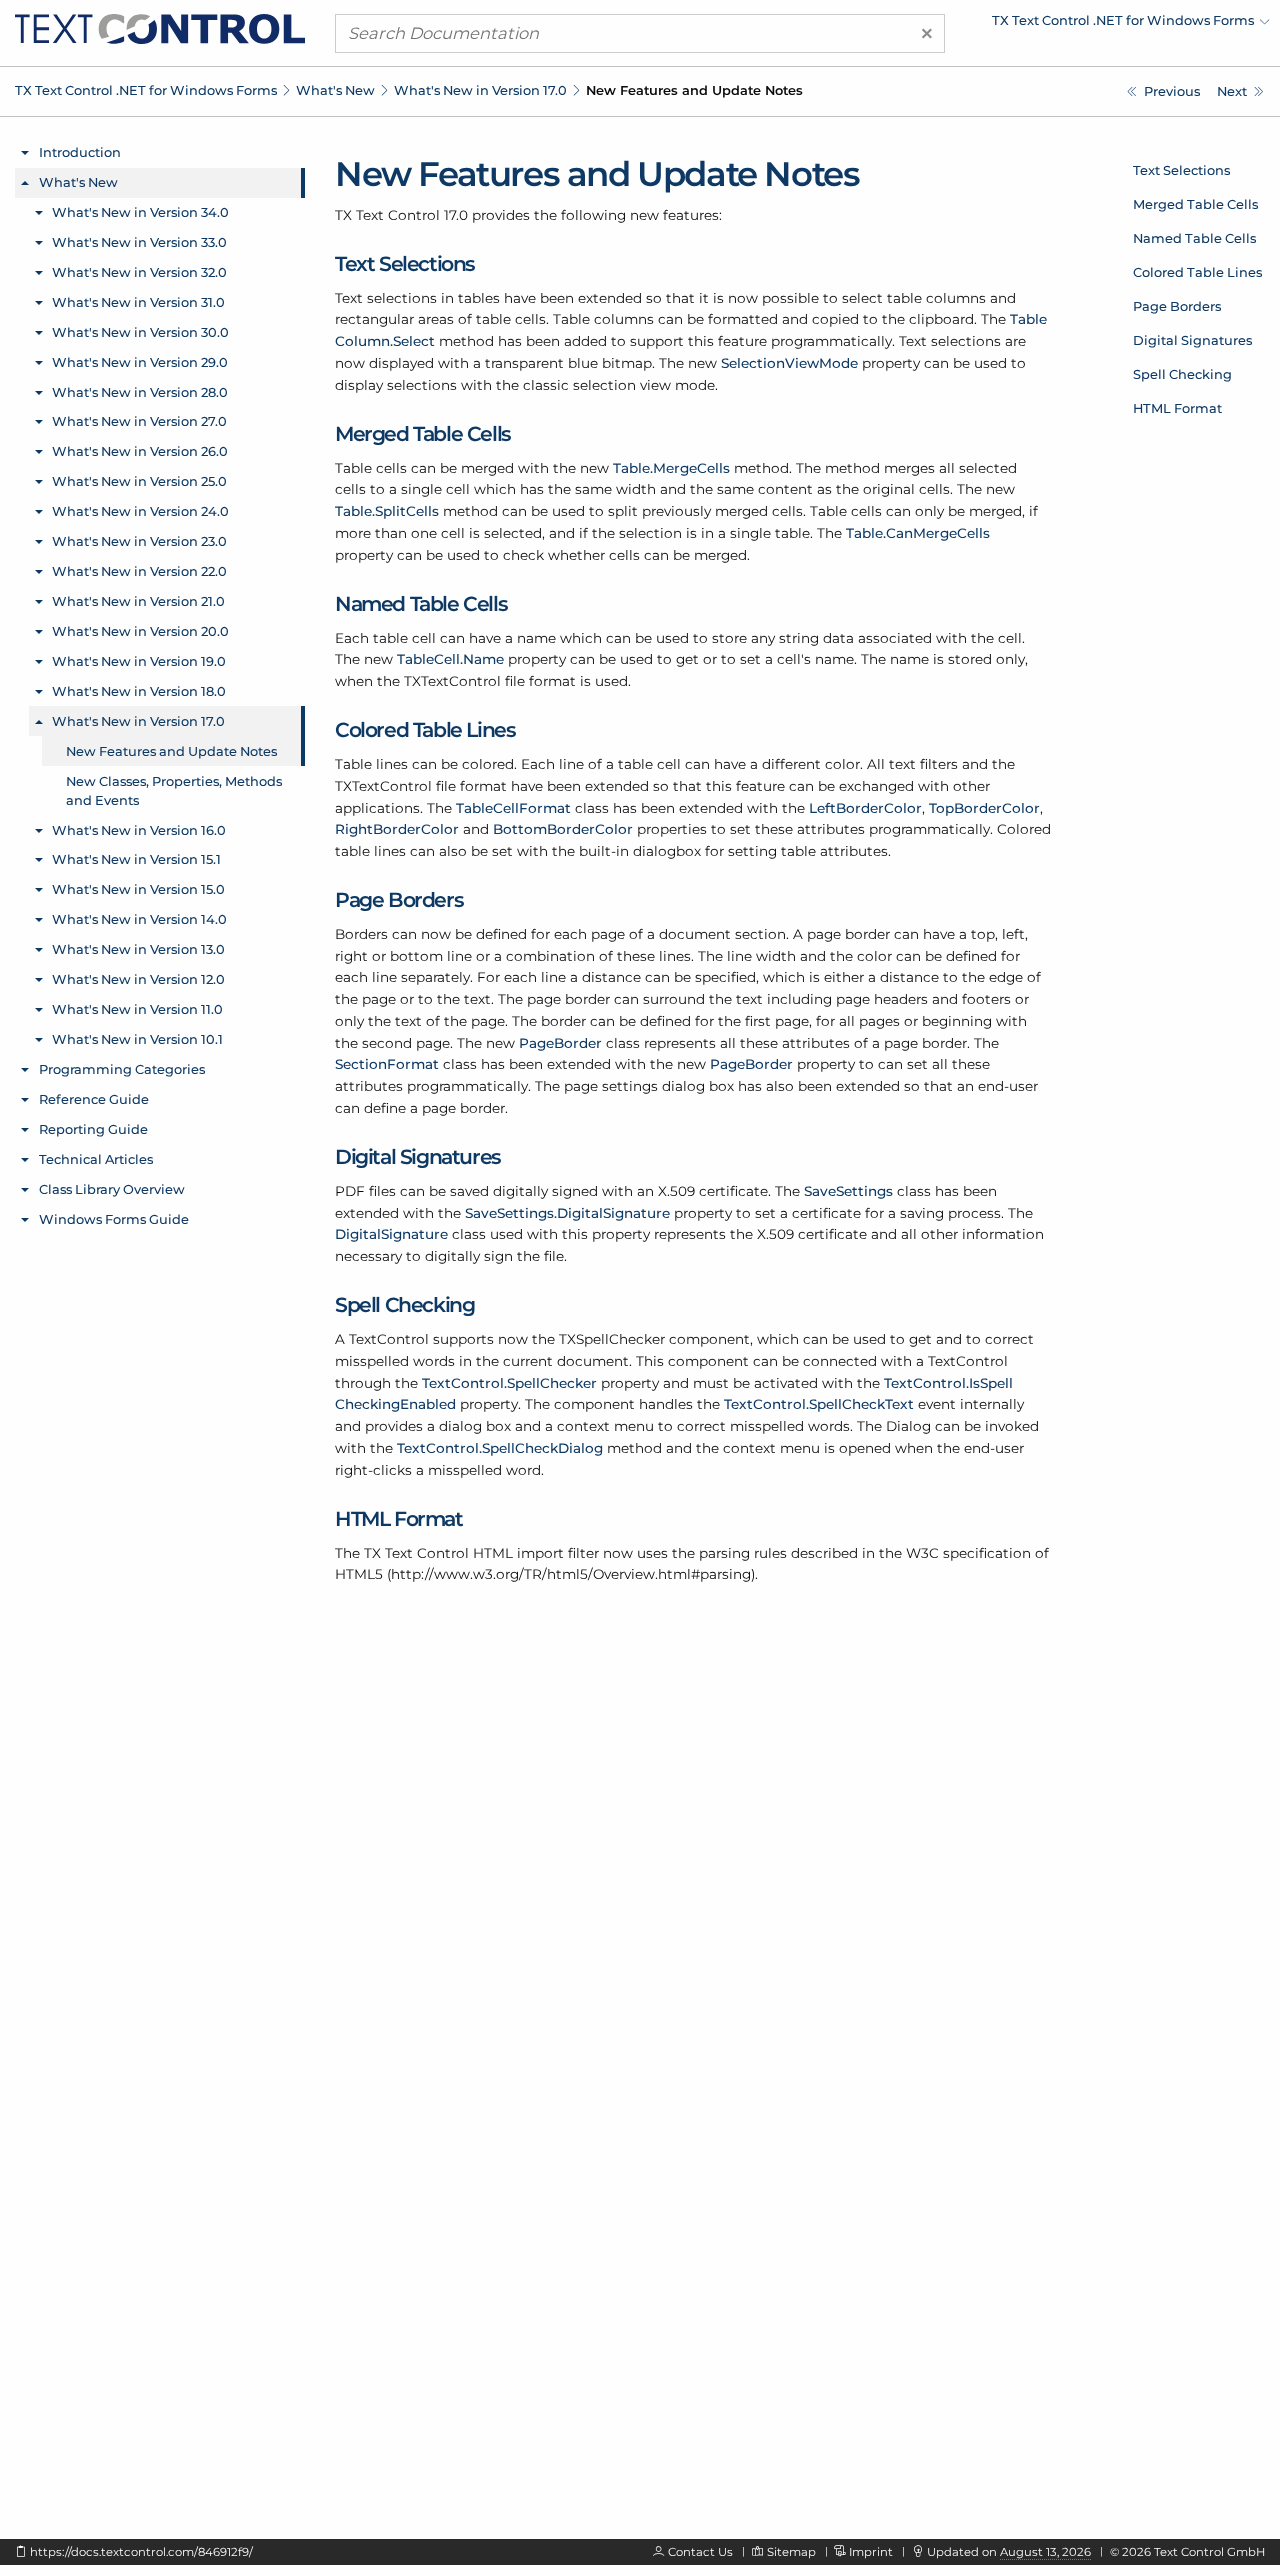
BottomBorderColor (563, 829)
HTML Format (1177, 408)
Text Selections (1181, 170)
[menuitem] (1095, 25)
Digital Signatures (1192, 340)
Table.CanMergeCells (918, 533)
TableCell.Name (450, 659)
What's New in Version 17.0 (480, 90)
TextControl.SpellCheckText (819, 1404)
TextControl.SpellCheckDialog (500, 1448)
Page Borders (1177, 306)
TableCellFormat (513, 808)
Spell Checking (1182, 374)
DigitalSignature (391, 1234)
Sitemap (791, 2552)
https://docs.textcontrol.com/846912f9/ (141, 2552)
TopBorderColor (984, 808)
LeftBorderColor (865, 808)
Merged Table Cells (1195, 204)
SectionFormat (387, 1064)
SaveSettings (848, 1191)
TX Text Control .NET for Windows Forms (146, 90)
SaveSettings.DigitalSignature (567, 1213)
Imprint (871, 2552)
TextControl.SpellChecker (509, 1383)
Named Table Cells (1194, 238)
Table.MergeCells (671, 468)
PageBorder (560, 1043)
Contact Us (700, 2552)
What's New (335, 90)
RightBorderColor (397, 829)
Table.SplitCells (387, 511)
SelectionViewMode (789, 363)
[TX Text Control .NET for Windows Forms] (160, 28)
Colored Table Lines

## What is needed
Search the records above for the string "DigitalSignature" and copy each line that holds it.

## Your solution
DigitalSignature (391, 1234)
SaveSettings.DigitalSignature (567, 1213)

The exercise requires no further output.